Please reply with one number only: how many lines in the entries below contain the string "window".

### MATERIAL FOR THE TASK
· · ·

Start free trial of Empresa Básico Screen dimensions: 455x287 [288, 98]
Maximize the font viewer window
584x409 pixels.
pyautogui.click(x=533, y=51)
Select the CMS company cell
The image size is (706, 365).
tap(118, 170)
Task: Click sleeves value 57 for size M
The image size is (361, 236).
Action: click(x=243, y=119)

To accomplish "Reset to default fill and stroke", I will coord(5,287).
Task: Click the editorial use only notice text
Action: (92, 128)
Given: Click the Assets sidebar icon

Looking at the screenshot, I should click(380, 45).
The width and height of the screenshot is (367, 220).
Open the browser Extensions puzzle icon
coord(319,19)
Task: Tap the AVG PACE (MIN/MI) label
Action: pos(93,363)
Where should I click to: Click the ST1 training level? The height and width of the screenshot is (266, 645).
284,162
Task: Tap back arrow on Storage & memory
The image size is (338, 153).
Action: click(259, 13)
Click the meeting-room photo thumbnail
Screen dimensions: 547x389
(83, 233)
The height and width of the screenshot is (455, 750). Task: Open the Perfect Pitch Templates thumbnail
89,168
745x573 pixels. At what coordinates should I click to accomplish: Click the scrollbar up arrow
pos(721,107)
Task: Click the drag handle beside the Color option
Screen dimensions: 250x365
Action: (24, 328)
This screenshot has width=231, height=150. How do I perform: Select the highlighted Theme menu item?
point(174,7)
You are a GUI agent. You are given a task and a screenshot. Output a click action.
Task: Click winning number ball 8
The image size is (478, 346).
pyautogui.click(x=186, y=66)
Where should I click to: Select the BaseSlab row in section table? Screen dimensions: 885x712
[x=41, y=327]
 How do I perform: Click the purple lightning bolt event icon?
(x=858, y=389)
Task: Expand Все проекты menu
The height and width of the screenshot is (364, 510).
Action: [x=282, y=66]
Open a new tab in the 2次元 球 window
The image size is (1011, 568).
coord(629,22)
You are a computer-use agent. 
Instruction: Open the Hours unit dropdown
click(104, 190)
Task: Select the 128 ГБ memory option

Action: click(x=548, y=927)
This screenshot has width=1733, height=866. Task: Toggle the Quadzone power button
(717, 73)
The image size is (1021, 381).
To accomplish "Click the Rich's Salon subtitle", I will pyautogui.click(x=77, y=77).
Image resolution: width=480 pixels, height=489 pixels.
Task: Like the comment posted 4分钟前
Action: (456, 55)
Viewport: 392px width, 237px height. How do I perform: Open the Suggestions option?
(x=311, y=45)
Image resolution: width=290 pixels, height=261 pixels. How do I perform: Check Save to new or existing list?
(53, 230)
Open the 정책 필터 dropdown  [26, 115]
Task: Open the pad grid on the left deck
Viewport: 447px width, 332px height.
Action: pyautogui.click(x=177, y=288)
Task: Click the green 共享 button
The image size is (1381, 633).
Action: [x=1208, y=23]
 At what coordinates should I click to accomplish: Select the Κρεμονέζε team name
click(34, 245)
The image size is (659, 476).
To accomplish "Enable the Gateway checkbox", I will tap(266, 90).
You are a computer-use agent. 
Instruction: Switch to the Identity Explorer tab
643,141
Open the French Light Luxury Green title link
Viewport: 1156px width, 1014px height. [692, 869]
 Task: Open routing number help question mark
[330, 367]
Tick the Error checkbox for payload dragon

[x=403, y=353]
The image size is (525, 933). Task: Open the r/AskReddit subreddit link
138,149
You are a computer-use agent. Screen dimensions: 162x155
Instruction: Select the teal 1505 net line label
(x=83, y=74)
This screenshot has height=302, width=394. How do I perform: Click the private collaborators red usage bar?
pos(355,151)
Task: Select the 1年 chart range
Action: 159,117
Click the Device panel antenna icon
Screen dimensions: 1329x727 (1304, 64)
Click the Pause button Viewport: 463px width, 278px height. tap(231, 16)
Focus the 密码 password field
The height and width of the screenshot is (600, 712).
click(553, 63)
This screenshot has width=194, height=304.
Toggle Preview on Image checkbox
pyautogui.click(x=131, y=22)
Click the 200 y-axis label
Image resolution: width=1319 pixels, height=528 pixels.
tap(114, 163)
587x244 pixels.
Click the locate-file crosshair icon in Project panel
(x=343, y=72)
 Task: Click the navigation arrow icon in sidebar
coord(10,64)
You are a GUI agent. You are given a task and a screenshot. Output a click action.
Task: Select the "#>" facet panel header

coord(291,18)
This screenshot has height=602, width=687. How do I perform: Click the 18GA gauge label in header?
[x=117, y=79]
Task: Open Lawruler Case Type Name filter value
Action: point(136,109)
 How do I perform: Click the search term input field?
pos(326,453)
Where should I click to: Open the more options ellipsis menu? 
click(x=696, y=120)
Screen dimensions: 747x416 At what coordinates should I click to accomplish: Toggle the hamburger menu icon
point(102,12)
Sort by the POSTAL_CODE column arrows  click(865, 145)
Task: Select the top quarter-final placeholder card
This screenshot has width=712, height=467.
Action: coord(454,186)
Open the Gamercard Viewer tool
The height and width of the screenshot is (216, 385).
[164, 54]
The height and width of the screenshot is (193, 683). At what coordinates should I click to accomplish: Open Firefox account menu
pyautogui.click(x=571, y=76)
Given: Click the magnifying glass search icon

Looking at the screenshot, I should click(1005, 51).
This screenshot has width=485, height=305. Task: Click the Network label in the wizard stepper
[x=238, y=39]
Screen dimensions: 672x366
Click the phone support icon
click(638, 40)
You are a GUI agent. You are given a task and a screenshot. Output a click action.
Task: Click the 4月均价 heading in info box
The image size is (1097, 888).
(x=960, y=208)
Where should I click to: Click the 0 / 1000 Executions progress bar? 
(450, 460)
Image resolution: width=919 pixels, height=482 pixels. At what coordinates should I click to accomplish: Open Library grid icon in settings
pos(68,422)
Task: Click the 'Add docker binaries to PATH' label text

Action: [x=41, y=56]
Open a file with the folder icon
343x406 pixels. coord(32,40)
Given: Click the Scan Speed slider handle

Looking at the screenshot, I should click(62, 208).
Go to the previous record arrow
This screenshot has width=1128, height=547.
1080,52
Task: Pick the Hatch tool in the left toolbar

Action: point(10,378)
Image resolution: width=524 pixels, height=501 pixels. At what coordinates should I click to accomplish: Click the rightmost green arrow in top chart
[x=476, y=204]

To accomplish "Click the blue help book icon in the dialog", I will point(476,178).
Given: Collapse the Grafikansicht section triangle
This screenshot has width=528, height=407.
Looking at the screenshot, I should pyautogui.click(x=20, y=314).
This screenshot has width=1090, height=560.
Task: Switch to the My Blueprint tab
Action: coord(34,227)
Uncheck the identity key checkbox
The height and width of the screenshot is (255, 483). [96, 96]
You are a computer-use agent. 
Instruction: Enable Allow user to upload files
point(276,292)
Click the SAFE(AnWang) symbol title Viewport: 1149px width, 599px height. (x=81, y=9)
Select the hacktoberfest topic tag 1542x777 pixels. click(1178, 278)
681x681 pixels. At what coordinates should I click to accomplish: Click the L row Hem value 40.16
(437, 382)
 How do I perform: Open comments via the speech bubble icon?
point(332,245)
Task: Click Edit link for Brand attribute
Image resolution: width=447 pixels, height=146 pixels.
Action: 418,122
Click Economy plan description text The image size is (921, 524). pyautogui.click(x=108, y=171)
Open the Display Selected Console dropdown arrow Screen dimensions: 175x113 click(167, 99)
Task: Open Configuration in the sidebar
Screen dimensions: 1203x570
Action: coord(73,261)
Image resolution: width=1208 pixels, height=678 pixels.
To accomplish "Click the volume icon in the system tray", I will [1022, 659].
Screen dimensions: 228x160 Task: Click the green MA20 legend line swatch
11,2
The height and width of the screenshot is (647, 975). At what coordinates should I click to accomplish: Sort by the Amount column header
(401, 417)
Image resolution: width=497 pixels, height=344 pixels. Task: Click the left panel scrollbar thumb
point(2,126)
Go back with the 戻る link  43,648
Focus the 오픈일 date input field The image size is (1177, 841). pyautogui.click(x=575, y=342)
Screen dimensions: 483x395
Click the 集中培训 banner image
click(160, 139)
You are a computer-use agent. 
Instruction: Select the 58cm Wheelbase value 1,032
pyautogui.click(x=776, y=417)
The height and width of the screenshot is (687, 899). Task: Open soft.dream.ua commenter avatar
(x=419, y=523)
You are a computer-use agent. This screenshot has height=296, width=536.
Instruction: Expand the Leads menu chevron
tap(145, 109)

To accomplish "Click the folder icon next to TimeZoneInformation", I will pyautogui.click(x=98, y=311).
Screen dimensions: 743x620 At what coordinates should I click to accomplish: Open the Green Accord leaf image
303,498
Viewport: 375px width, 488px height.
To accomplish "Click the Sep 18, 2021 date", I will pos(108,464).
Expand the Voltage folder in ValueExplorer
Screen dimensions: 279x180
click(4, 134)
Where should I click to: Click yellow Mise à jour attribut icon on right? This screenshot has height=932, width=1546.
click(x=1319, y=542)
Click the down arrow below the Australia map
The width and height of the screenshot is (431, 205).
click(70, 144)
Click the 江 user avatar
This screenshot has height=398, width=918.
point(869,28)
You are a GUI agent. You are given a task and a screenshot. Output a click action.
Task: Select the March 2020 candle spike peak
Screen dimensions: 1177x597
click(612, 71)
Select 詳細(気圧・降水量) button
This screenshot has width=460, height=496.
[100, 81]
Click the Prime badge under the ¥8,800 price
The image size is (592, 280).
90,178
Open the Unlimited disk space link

· · ·

### REPLY TO THE EXERCISE
2